Work order: Every record below must come back exactly as given.

Data to process:
<<<<
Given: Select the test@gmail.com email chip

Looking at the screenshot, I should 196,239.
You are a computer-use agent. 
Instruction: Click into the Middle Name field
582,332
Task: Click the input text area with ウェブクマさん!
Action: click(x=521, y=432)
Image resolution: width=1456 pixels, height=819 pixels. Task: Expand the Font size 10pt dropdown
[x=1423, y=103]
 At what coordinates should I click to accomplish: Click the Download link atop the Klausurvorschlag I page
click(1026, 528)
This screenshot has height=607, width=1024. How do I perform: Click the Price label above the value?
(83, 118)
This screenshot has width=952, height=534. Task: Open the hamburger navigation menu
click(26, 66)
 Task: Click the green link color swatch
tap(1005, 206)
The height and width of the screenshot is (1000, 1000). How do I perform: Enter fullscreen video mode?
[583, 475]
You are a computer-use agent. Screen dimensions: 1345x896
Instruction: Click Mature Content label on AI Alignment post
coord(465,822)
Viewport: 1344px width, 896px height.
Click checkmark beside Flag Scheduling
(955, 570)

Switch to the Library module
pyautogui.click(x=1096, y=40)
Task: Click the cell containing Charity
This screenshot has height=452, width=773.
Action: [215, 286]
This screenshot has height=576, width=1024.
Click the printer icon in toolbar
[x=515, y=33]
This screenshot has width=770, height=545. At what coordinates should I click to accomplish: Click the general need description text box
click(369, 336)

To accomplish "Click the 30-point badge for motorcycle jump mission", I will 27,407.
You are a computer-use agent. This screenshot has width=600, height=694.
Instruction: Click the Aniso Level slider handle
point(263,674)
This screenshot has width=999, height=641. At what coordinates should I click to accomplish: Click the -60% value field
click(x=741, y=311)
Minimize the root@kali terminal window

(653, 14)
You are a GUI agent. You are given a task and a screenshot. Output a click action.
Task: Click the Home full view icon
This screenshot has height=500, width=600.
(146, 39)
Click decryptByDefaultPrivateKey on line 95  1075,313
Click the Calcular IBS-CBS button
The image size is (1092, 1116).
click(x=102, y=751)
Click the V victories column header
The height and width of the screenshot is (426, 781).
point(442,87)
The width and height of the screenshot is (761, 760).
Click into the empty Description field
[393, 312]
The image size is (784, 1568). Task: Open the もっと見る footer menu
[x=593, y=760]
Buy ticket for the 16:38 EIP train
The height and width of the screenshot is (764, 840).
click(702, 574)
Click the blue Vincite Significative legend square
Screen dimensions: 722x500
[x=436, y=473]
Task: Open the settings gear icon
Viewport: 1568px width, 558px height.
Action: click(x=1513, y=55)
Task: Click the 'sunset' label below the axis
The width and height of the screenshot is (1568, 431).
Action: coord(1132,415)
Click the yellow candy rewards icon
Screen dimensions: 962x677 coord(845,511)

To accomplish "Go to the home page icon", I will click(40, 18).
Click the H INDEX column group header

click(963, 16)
>>>>
Exercise result:
Given: Select the test@gmail.com email chip

Looking at the screenshot, I should 196,239.
You are a computer-use agent. 
Instruction: Click into the Middle Name field
582,332
Task: Click the input text area with ウェブクマさん!
Action: click(x=521, y=432)
Image resolution: width=1456 pixels, height=819 pixels. Task: Expand the Font size 10pt dropdown
[x=1423, y=103]
 At what coordinates should I click to accomplish: Click the Download link atop the Klausurvorschlag I page
click(1026, 528)
This screenshot has height=607, width=1024. How do I perform: Click the Price label above the value?
(83, 118)
This screenshot has width=952, height=534. Task: Open the hamburger navigation menu
click(26, 66)
 Task: Click the green link color swatch
tap(1005, 206)
The height and width of the screenshot is (1000, 1000). How do I perform: Enter fullscreen video mode?
[583, 475]
You are a computer-use agent. Screen dimensions: 1345x896
Instruction: Click Mature Content label on AI Alignment post
coord(465,822)
Viewport: 1344px width, 896px height.
Click checkmark beside Flag Scheduling
(955, 570)

Switch to the Library module
pyautogui.click(x=1096, y=40)
Task: Click the cell containing Charity
This screenshot has height=452, width=773.
Action: [215, 286]
This screenshot has height=576, width=1024.
Click the printer icon in toolbar
[x=515, y=33]
This screenshot has width=770, height=545. At what coordinates should I click to accomplish: Click the general need description text box
click(369, 336)

To accomplish "Click the 30-point badge for motorcycle jump mission", I will 27,407.
You are a computer-use agent. This screenshot has width=600, height=694.
Instruction: Click the Aniso Level slider handle
point(263,674)
This screenshot has width=999, height=641. At what coordinates should I click to accomplish: Click the -60% value field
click(x=741, y=311)
Minimize the root@kali terminal window

(653, 14)
You are a GUI agent. You are given a task and a screenshot. Output a click action.
Task: Click the Home full view icon
This screenshot has height=500, width=600.
(146, 39)
Click decryptByDefaultPrivateKey on line 95  1075,313
Click the Calcular IBS-CBS button
The image size is (1092, 1116).
click(x=102, y=751)
Click the V victories column header
The height and width of the screenshot is (426, 781).
point(442,87)
The width and height of the screenshot is (761, 760).
Click into the empty Description field
[393, 312]
The image size is (784, 1568). Task: Open the もっと見る footer menu
[x=593, y=760]
Buy ticket for the 16:38 EIP train
The height and width of the screenshot is (764, 840).
click(702, 574)
Click the blue Vincite Significative legend square
Screen dimensions: 722x500
[x=436, y=473]
Task: Open the settings gear icon
Viewport: 1568px width, 558px height.
Action: click(x=1513, y=55)
Task: Click the 'sunset' label below the axis
The width and height of the screenshot is (1568, 431).
Action: coord(1132,415)
Click the yellow candy rewards icon
Screen dimensions: 962x677 coord(845,511)

To accomplish "Go to the home page icon", I will click(40, 18).
Click the H INDEX column group header

click(963, 16)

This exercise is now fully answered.